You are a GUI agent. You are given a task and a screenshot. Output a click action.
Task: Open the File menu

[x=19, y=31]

# # # #

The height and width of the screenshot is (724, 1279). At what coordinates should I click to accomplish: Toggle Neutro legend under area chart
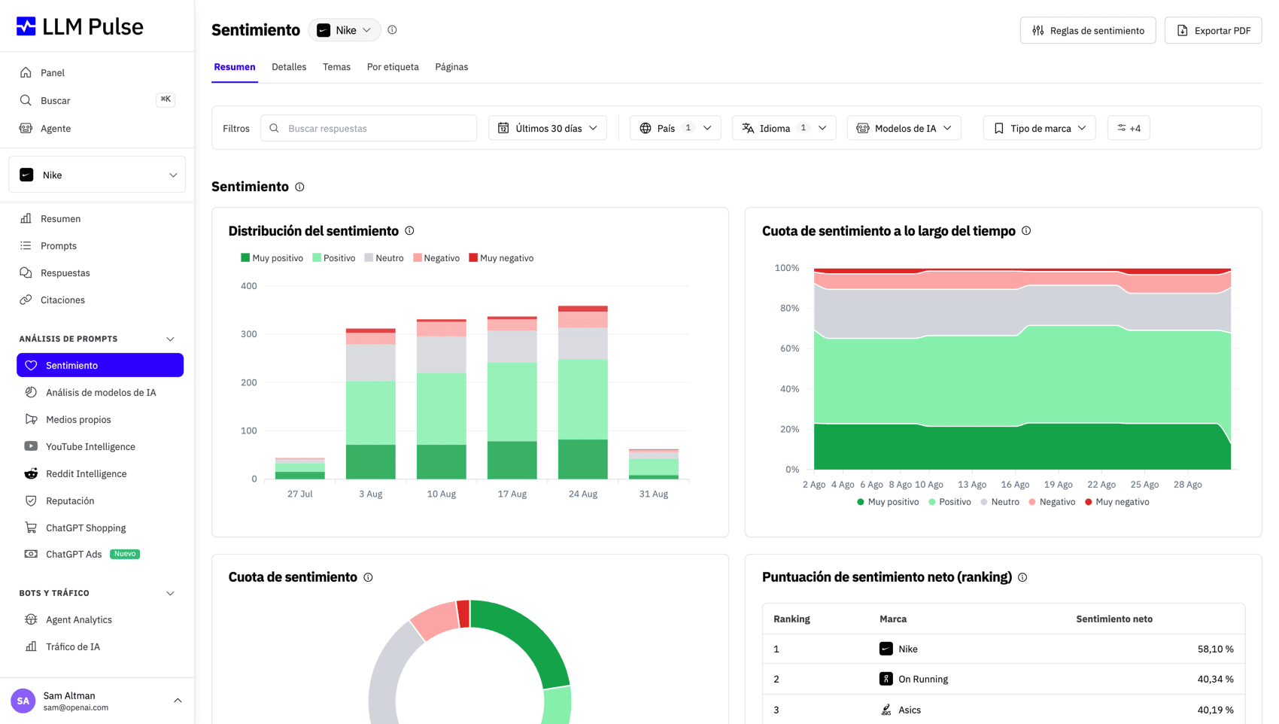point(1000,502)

# # # #

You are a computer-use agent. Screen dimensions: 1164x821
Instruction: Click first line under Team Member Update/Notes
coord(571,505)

# # # #

— Assignment —
Lines with "agent" in them are what the answer must contain; copy each from the records above.

— Solution for this problem —
You are a GUI agent. You are given a task and a screenshot. Output a click action.
You are a computer-use agent. Screen dimensions: 1164x821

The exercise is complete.